• _Exercise brief_
Extract every line below, verbatim.
/---
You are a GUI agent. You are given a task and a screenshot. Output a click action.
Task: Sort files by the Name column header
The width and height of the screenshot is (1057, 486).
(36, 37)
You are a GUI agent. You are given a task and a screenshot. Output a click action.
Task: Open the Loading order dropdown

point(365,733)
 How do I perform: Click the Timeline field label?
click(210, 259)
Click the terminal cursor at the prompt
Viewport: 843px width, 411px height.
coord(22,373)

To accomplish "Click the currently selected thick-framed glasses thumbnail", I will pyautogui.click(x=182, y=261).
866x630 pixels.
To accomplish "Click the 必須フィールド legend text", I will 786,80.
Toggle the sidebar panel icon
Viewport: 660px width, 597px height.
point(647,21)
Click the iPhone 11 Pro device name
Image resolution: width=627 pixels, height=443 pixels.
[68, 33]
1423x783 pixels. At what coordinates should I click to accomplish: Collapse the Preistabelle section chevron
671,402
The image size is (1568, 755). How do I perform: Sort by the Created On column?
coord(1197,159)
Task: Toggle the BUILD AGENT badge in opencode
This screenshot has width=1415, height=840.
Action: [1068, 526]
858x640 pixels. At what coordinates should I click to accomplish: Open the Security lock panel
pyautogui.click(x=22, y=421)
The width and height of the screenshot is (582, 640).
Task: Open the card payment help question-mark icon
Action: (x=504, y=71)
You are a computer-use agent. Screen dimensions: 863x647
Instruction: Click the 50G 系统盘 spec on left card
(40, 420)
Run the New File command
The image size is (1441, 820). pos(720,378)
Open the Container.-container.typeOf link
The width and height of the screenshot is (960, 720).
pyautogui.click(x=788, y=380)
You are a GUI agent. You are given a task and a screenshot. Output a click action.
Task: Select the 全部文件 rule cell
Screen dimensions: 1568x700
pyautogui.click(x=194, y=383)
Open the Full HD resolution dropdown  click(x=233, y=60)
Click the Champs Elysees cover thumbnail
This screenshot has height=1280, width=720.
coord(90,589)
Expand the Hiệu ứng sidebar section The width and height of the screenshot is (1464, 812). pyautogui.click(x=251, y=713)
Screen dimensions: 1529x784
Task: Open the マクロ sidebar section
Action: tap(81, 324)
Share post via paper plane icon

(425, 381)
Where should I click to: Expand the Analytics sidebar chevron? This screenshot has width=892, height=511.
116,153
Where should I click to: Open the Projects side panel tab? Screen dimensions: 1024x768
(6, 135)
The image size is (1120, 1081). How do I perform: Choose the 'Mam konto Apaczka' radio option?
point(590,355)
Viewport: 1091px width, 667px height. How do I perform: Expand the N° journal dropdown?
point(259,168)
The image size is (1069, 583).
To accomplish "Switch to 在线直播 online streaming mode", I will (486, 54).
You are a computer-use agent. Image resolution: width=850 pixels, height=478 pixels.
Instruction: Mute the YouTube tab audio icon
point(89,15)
\---
• _Response area_
You are a GUI agent. You are given a task and a screenshot. Output a click action.
Task: Sort files by the Name column header
The width and height of the screenshot is (1057, 486).
(36, 37)
You are a GUI agent. You are given a task and a screenshot. Output a click action.
Task: Open the Loading order dropdown

point(365,733)
 How do I perform: Click the Timeline field label?
click(210, 259)
Click the terminal cursor at the prompt
Viewport: 843px width, 411px height.
coord(22,373)

To accomplish "Click the currently selected thick-framed glasses thumbnail", I will pyautogui.click(x=182, y=261).
866x630 pixels.
To accomplish "Click the 必須フィールド legend text", I will 786,80.
Toggle the sidebar panel icon
Viewport: 660px width, 597px height.
point(647,21)
Click the iPhone 11 Pro device name
Image resolution: width=627 pixels, height=443 pixels.
[68, 33]
1423x783 pixels. At what coordinates should I click to accomplish: Collapse the Preistabelle section chevron
671,402
The image size is (1568, 755). How do I perform: Sort by the Created On column?
coord(1197,159)
Task: Toggle the BUILD AGENT badge in opencode
This screenshot has width=1415, height=840.
Action: [1068, 526]
858x640 pixels. At what coordinates should I click to accomplish: Open the Security lock panel
pyautogui.click(x=22, y=421)
The width and height of the screenshot is (582, 640).
Task: Open the card payment help question-mark icon
Action: (x=504, y=71)
You are a computer-use agent. Screen dimensions: 863x647
Instruction: Click the 50G 系统盘 spec on left card
(40, 420)
Run the New File command
The image size is (1441, 820). pos(720,378)
Open the Container.-container.typeOf link
The width and height of the screenshot is (960, 720).
pyautogui.click(x=788, y=380)
You are a GUI agent. You are given a task and a screenshot. Output a click action.
Task: Select the 全部文件 rule cell
Screen dimensions: 1568x700
pyautogui.click(x=194, y=383)
Open the Full HD resolution dropdown  click(x=233, y=60)
Click the Champs Elysees cover thumbnail
This screenshot has height=1280, width=720.
coord(90,589)
Expand the Hiệu ứng sidebar section The width and height of the screenshot is (1464, 812). pyautogui.click(x=251, y=713)
Screen dimensions: 1529x784
Task: Open the マクロ sidebar section
Action: tap(81, 324)
Share post via paper plane icon

(425, 381)
Where should I click to: Expand the Analytics sidebar chevron? This screenshot has width=892, height=511.
116,153
Where should I click to: Open the Projects side panel tab? Screen dimensions: 1024x768
(6, 135)
The image size is (1120, 1081). How do I perform: Choose the 'Mam konto Apaczka' radio option?
point(590,355)
Viewport: 1091px width, 667px height. How do I perform: Expand the N° journal dropdown?
point(259,168)
The image size is (1069, 583).
To accomplish "Switch to 在线直播 online streaming mode", I will (486, 54).
You are a computer-use agent. Image resolution: width=850 pixels, height=478 pixels.
Instruction: Mute the YouTube tab audio icon
point(89,15)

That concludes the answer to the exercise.